**Work to do:** Return the lines below exactly as they stand, starting with the line that contains "Task: Click the Biaya pembelian input field" and continuing through the last line, with both ends included. Leave the pictures out of your answer.

◆ ◆ ◆ ◆ ◆ ◆ ◆

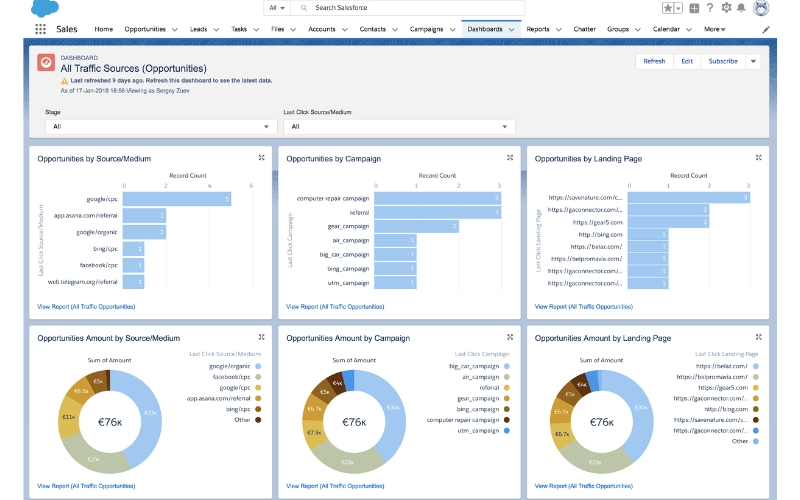Expand the dashboard actions arrow beside Subscribe
The width and height of the screenshot is (800, 500).
click(753, 61)
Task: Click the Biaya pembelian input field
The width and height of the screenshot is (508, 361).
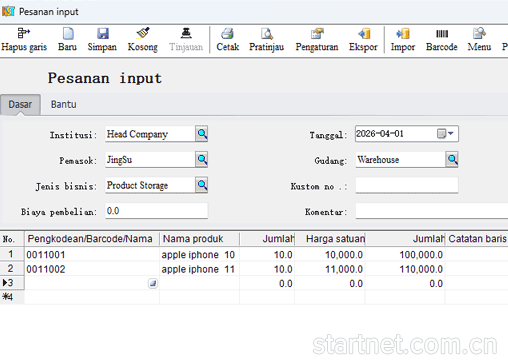Action: 156,211
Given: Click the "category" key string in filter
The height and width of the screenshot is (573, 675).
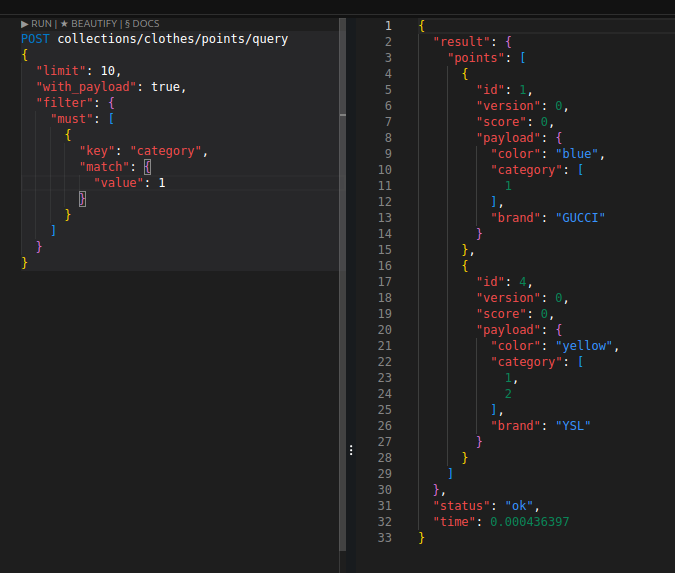Looking at the screenshot, I should pos(167,151).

◆ ◆ ◆ ◆ ◆ ◆ ◆

**Completed task:**
Task: Click the Biaya pembelian input field
The width and height of the screenshot is (508, 361).
Action: 156,211
Given: Click the "category" key string in filter
The height and width of the screenshot is (573, 675).
Looking at the screenshot, I should pos(167,151).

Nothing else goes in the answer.